I am trying to write a noise-based terrain generator on Roblox. In my current tests, I am only trying to change the occupancies of voxels at the surface. I used a for loop like so to randomize these occupancies:
local chunks = create(FOURTH_CHUNK_SIZE, create(FOURTH_TERRAIN_HEIGHT, create(FOURTH_CHUNK_SIZE, 0.05)))
for i = 1, FOURTH_CHUNK_SIZE * FOURTH_CHUNK_SIZE do
chunks[math.ceil(i / FOURTH_CHUNK_SIZE)][FOURTH_TERRAIN_HEIGHT][i % FOURTH_CHUNK_SIZE + 1] = math.random()
end
(Note: I did originally use two loops, but I found that their behavior can be quite strange. They had the same problem as this snippet.)
However, when I went to test the code, instead of the expected bumpy terrain, I got striations like this:
Note: I have been able to replicate the behavior I wanted by using smaller chunks with these random striations.
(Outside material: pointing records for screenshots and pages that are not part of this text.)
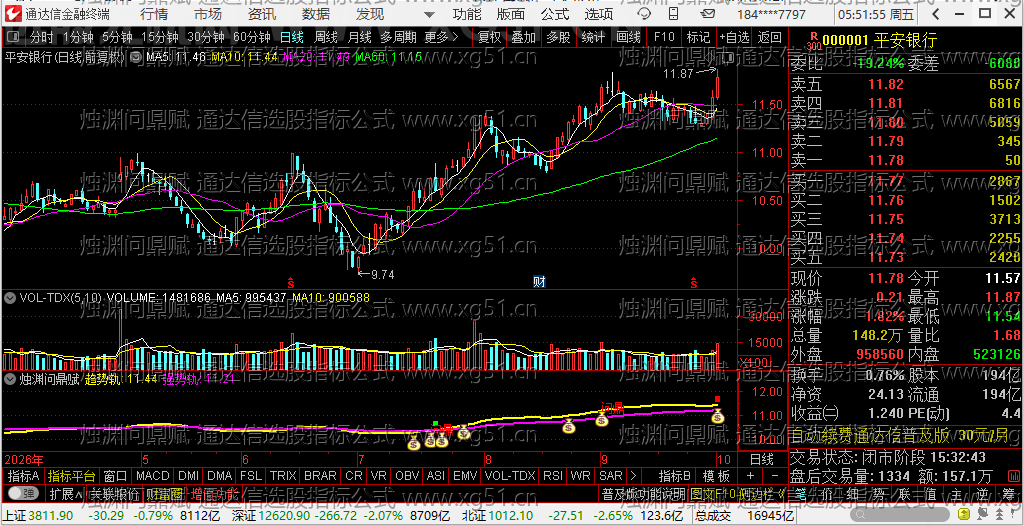Image resolution: width=1024 pixels, height=526 pixels.
Task: Click the plus zoom-in button beside 模板
Action: click(x=750, y=476)
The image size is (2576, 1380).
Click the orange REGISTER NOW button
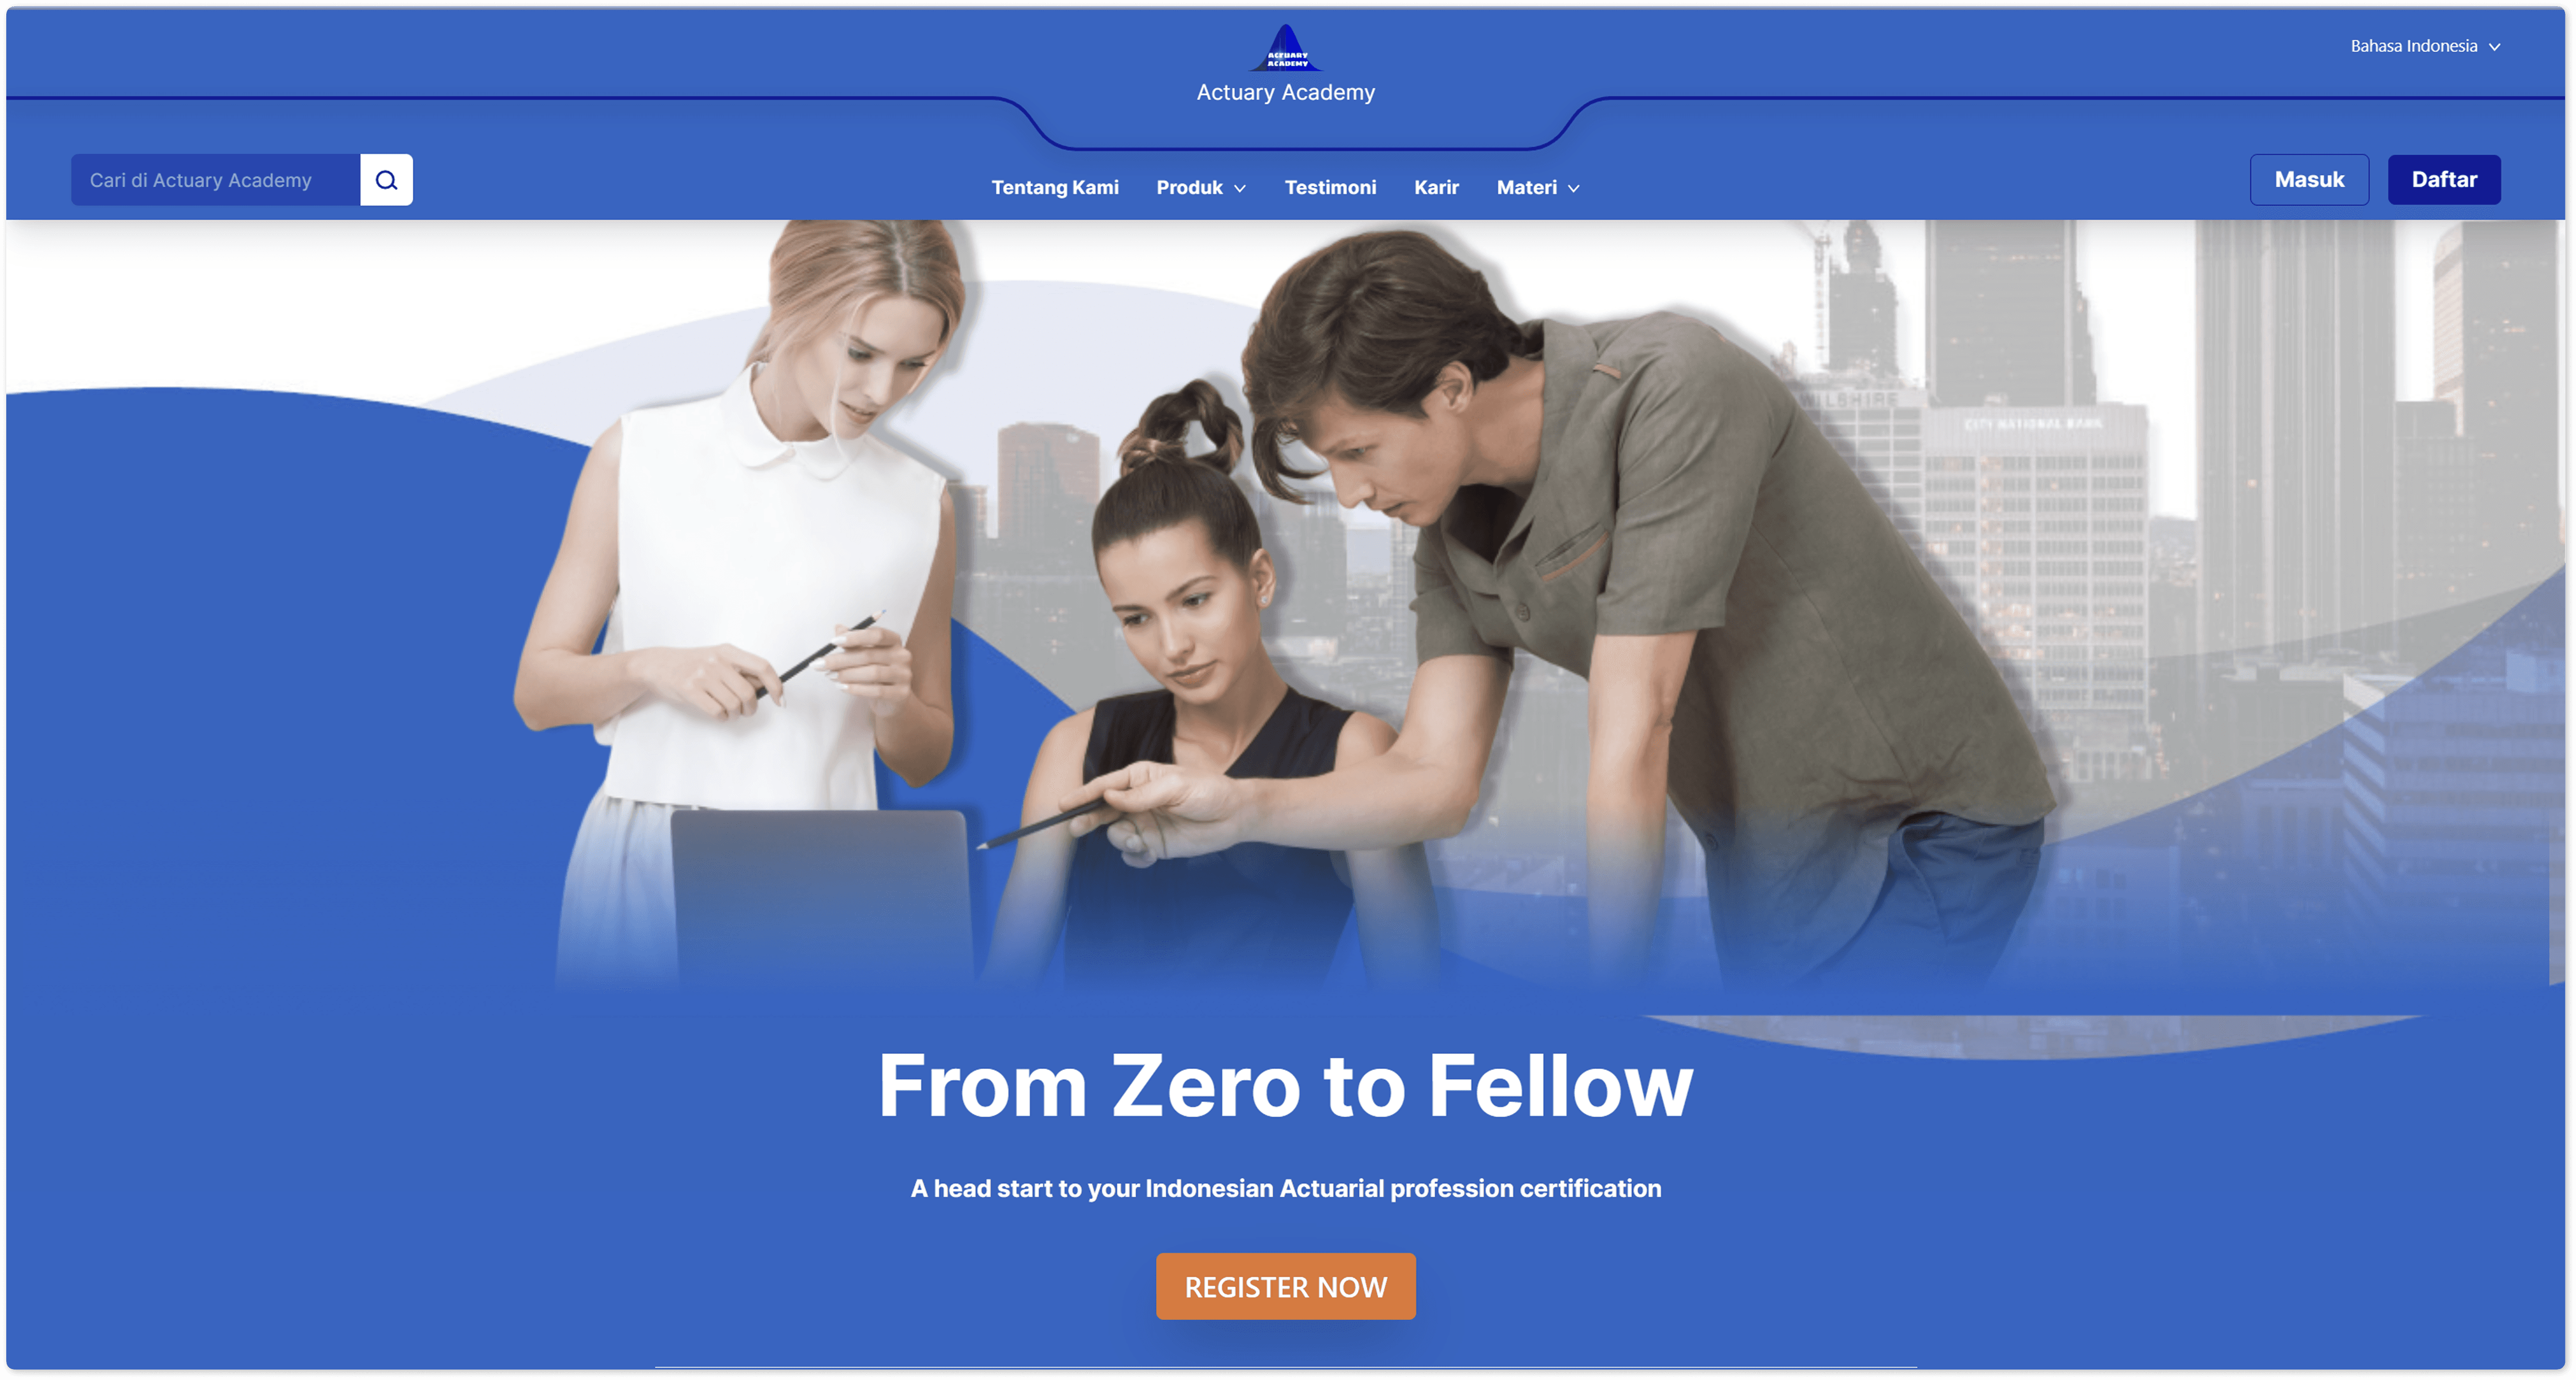pyautogui.click(x=1286, y=1286)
It isn’t perfect, but it is the best I could do.
Eiminates the use of the single loop and maintains indexing. Avoids having to deal with the i % FOURTH_CHUNK_SIZE
local chunks = create(FOURTH_CHUNK_SIZE, create(FOURTH_TERRAIN_HEIGHT, create(FOURTH_CHUNK_SIZE, 0.05)))
for z = 1, FOURTH_CHUNK_SIZE do
for x = 1, FOURTH_CHUNK_SIZE do
chunks[z][FOURTH_TERRAIN_HEIGHT][x] = math.random()
end
end
Or once again I’m totally wrong. Been working with this stuff for a while.
But without testing … you can never really tell.
Thanks for answering, and sorry I didn’t notice for 11 MONTHS. (Wow I am bad at following up.)
The actual issue ended up being the repeated use of the create function. Apparently, passing a table into create will create multiple references to the same table instead of multiple unrelated tables.